= Murchad mac Máele Dúin =

Murchad mac Máele Dúin (flourished 819–833) was a King of Ailech and head of the Cenél nEógain branch of the northern Uí Néill. He was the son of Máel Dúin mac Áedo Alláin (died 788), a previous king and grandson of Áed Allán (died 743), a high king of Ireland. He ruled from 819–823.

He succeeded to the throne of Ailech upon the death of his cousin, the high king Áed Oirdnide in 819. However the high kingship passed back to the Clann Cholmáin of the southern Ui Neill in the person of Conchobar mac Donnchada (died 833). Murchad meanwhile had to deal with a challenge for supremacy among the northern Ui Neill. In 819 he defeated Máel Bresail mac Murchada of the rival Cenél Conaill who was slain in the skirmish.

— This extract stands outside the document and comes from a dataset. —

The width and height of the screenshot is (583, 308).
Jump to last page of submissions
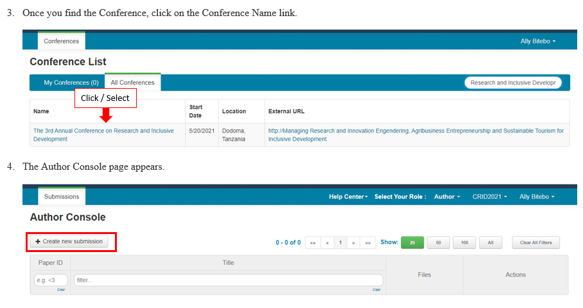click(x=368, y=242)
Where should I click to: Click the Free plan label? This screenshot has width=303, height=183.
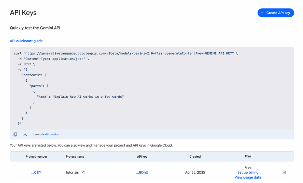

In 820 Murchad made a bid for the high kingship and led a hosting of the northern Uí Néill to Druim ind Eich (near modern Dublin) while Conchobor with the southern Uí Néill and the Laigin moved northwards. However no battle ensued. In 822 Murchad made another bid for the high kingship and advanced with the men of the north to Ard Brecáin (County Meath). The men of Brega led by Diarmait mac Néill (died 826) of the Uí Chernaig sept of Síl nÁedo Sláine then went over secretly to Murchad and submitted to him at Druim Fergusa. Conchobor son of Donnchad invaded Brega and camped at Gualu. He invaded southern Brega again and a vast number of the men of southern Brega fell by him, and the Uí Chernaig submitted under compulsion. Murchad had Cumuscach son of Tuathal, king of Ard Ciannachta assassinated in 822 probably in retaliation for his failure.

In 823 Murchad's failures led to his deposition by his second cousin Niall Caille (died 846). Murchad seems to have accepted his fate and he is last heard of cooperating with Niall in routing out the Vikings in Daire Calgaig (Derry) in 833.

Murchad may have had a Norse wife and the genealogies name Erulb as his son which corresponds to old Norse Herulfr. Another son Ruadrí was father of Birn, ancestor of Clann Birn (or Muinter Birn) in the barony of Dungannon, County Tyrone.